Võ Trâm Anh's graphic works is inspired by her father's journalistic work about Agent Orange. — VNA/VNS Photos Nguyễn Thu Hà
Hồng Vân & Nguyễn Thu Hà
Six decades since August 10, 1961, the day the first flight carrying Agent Orange/dioxin sprayed the chemical over southern Việt Nam as a defoliant, millions of Vietnamese people are still feeling the losses and pain caused.
Now one young Vietnamese artist born in France has created graphic designs to help people, especially the younger generation, understand more about the history and consequences of the deadly chemical.
Võ Trâm Anh's work features 10 panels about the history of Agent Orange, its consequences on humans and the environment, and a micro-credit project set up to help disabled people in the areas affected by Agent Orange in central province of Quảng Bình.
“Today images, videos, all the visual media are predominant. When you see a big bold image, it always catches your attention,” Anh told Việt Nam News in an online interview.
“To me making a big block of text into something colourful and attractive would draw people's attention even when it’s not a topic that they would have wanted to learn about in the first place.”
The exhibition will be on display at General Union of Vietnamese in France (UGVF) in Paris until September 18.
Anh first learned about Agent Orange when she was a small child and her interest was inspired by her father.
She added: “I learned about the chemical at primary school age, like seven or eight years old.
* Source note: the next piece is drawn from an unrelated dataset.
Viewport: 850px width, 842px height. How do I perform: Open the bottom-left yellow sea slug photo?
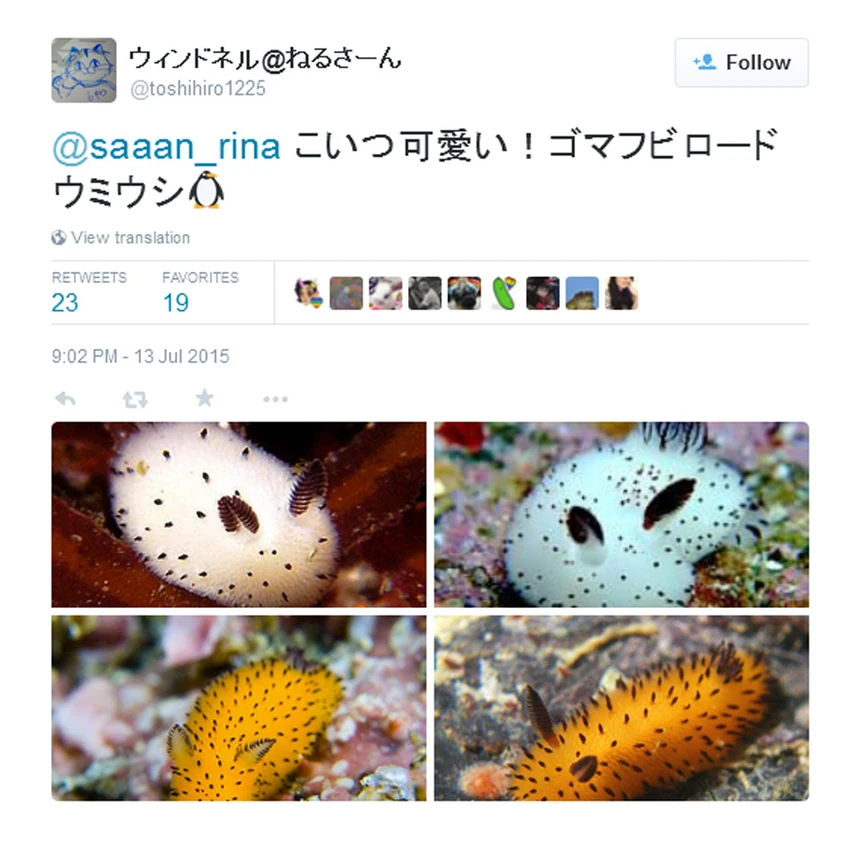pyautogui.click(x=239, y=708)
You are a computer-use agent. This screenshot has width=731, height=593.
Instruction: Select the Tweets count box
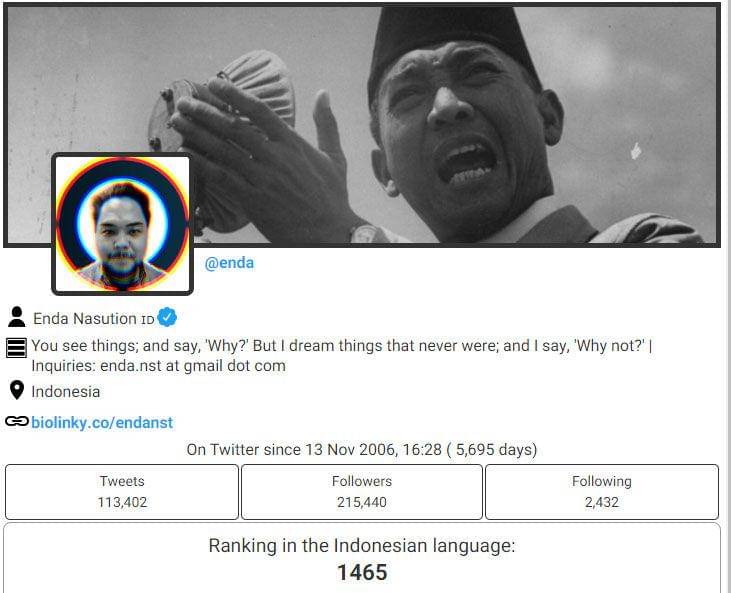[122, 492]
My dad is a photo journalist and he made a photo report about Agent Orange. He showed me the pictures of people who were exposed to it, consequences of people who were ill or malformed.
“I was young and shocked by these pictures. It stayed in the back of my mind somehow.”
Though six decades have passed, millions of people still bear mental and physical scars of Agent Orange.
Among 4.8 million people who were exposed to it in Việt Nam, hundreds of thousands have already died and millions of others are now suffering serious illnesses, deformities and disabilities.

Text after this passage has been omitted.